Feedstuffs | April 21, 2003 | Issue 16 | Volume 75

COOL called response to issue that's cattle industry's least problem

ROD SMITH, Feedstuffs Staff Editor

DENVER, COLO. -- Country-of-origin labeling (COOL) will cost the entire beef industry and threaten the survivability of family farms and smaller ranches, according to veteran beef industry observer Andy Gottschalk at Hedgersedge.com here.

Gottschalk, in an interview with Feedstuffs at his market advisory firm in Denver, said beef cattle producers who have pushed for COOL have made a boogey man out of the least of their market problems -- beef and live cattle imports, which he said are so inconsequential that the effect of COOL will be that beef producers will lose far more in the marketplace than they will gain.

He said while one wants to disregard the champions of COOL and focus on producers who are involved in moving their industry forward, the damage that COOL will do to all producers is just too great to wave off the rule. He said forward-looking producers and established trade associations need to come to the table and make sure that legislators understand why COOL will take beef off the table.

COOL was written into the 2002 farm bill by legislators responding to producers who have organized around popular issues, including competition from imported beef and cattle (Feedstuffs, April 29, 2002). The law requires that all beef, lamb, pork and seafood and certain other commodities be labeled at retail as to their country, or countries, of origin and that the labeling will be mandatory Oct. 1, 2004. The law does not cover foodservice.

A voluntary COOL program was implemented last year (Feedstuffs, Dec. 2, 2002).

The law will be carried out by the Agricultural Marketing Service (AMS) of the U.S. Department of Agriculture, which wrote the voluntary rule and is now writing the mandatory rule based on comments on the voluntary version.

Arguments for COOL are 'flawed logic'

Gottschalk said the almost-cult idea that beef and cattle imports are adversely affecting cattle prices for U.S. producers overlooks the fact that pork and poultry production, especially chicken production, is the real threat in the market.

He said beef production from non-imported sources has increased 4.5 billion pounds since 1990, while pork production has increased 4.4 billion pounds, chicken and turkey production have increased 14.7 billion pounds and pork and poultry combined have increased 19.1 billion pounds (Figure).

Against this, imported beef -- factoring in beef produced from imported cattle -- has increased just 1.3 billion pounds, he said (Figure).

"This 1.3 billion pounds is what COOL is all about," he said, even though beef's competition from pork and poultry has increased 15 times more than has imported beef.

Gottschalk said COOL will be costly but said trying to estimate that cost for everything that will be required from the cow herd to the plant and retail store to separate, document and verify country of origin is misallocating energy. "We have no model anywhere in the world as complex as this," he said.

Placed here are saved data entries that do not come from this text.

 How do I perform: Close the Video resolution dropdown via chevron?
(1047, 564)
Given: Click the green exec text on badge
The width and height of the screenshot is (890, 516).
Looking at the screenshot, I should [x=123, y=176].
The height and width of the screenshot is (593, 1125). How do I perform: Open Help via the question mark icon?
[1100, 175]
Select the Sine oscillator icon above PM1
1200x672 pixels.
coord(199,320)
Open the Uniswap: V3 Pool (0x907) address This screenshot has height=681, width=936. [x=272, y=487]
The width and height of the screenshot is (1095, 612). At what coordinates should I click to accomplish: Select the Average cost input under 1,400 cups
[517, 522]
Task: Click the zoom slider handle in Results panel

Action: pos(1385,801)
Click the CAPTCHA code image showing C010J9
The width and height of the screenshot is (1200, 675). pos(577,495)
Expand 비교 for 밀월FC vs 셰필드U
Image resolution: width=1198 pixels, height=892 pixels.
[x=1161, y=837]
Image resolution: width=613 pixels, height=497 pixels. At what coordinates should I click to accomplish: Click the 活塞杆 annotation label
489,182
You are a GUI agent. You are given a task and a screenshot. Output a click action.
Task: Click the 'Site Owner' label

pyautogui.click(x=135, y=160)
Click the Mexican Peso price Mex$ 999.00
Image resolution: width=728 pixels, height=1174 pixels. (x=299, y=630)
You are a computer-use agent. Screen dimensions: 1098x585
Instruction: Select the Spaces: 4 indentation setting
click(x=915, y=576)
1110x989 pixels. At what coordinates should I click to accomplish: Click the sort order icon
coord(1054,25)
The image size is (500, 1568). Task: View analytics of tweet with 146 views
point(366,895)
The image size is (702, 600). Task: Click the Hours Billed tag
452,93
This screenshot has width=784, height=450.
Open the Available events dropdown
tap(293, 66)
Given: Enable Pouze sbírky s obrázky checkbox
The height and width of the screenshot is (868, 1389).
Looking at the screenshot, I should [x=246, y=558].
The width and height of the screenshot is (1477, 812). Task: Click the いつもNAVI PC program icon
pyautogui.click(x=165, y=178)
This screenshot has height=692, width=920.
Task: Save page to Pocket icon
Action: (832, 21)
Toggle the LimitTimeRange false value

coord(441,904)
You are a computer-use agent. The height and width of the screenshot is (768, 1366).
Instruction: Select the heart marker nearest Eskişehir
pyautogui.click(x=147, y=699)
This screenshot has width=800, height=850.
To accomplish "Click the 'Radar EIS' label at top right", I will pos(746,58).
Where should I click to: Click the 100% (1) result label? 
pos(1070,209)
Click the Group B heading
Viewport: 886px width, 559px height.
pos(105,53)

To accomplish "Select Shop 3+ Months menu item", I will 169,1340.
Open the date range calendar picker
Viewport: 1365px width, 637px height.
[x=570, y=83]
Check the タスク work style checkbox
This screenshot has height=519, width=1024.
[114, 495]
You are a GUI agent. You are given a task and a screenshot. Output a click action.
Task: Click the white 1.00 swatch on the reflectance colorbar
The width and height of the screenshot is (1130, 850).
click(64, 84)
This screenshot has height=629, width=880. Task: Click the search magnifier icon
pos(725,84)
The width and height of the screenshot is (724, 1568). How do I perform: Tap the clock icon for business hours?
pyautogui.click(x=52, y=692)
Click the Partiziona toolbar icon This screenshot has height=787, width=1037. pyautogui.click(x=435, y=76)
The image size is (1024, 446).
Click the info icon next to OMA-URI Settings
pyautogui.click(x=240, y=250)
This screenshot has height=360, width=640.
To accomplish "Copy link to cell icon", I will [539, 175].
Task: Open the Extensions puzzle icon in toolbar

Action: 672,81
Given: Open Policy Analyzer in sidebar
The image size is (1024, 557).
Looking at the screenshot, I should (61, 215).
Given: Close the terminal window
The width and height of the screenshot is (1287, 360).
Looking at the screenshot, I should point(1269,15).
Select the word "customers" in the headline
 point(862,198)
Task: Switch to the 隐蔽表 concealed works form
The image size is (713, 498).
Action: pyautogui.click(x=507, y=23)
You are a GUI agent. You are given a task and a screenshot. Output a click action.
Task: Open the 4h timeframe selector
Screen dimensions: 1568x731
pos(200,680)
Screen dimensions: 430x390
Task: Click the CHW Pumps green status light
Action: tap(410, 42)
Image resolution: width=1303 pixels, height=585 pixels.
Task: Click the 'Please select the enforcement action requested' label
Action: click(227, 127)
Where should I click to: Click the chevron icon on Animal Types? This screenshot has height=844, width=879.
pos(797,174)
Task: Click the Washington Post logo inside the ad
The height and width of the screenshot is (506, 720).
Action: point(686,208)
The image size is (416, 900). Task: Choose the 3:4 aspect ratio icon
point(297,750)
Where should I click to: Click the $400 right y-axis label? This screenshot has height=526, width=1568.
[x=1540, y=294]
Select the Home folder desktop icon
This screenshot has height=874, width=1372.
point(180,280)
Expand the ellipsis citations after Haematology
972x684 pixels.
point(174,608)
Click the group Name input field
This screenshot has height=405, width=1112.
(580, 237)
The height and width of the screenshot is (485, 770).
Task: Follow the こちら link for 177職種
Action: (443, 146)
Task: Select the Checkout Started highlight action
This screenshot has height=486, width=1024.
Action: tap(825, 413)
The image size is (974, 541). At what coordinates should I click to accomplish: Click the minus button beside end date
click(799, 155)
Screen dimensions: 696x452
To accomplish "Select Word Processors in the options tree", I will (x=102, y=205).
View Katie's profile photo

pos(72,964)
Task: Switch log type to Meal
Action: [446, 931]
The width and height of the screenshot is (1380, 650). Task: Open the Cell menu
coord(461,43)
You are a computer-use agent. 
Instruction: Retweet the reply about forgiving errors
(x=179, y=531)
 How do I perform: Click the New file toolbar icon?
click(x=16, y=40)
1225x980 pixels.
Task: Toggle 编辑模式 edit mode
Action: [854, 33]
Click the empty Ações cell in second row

Instead, producers need to focus on the fact that there will be direct and indirect costs, he said. There will be direct costs for compliance and lower cattle prices as costs are passed back to producers, he said.

There will be indirect costs as costs are passed forward to consumers, which will decrease demand for beef as consumers turn to less expensive competing meats, especially chicken and turkey that are not covered by COOL and won't have COOL expenses.

Gottschalk said producers who are being told consumer surveys show consumers will pay higher prices for U.S.-labeled beef are being misinformed because consumers in no way will pay enough more to compensate for the costs and because consumers do not act the way they talk.

A survey can ask consumers if they prefer beef, "and beef wins every time," he said, "but look at what they buy, look at how much chicken production has increased" in the last 12 years. Consumers prefer protein that's competitively priced, he said, and to argue otherwise "is flawed logic."

Indeed, if all beef is labeled as to country of origin, U.S. beef will become more of a commodity, and beef from other origins will become more premium-commanding niche product, he said. "If everything in the meat case is Certified Angus Beef, it wouldn't mean anything. The same will happen to a U.S. label."

He said the better route would be to keep COOL voluntary so that specific groups of producers who want to produce U.S.-labeled beef can produce that label, and specific groups of consumers who want and will pay premiums for U.S.-labeled beef can buy it.

Otherwise, the consequences will be damaging, Gottschalk said. Beef demand will drop, he said, and beef prices will have to be decreased to move beef, affecting cattle prices. This will cause more consolidation and integration and leave beef cattle production in the hands of fewer and larger producers.

"It's a classic law of unintended consequences," he said, "as a law written to save family farms will cost more family farms."

©2003 Feedstuffs, Miller Publishing Company.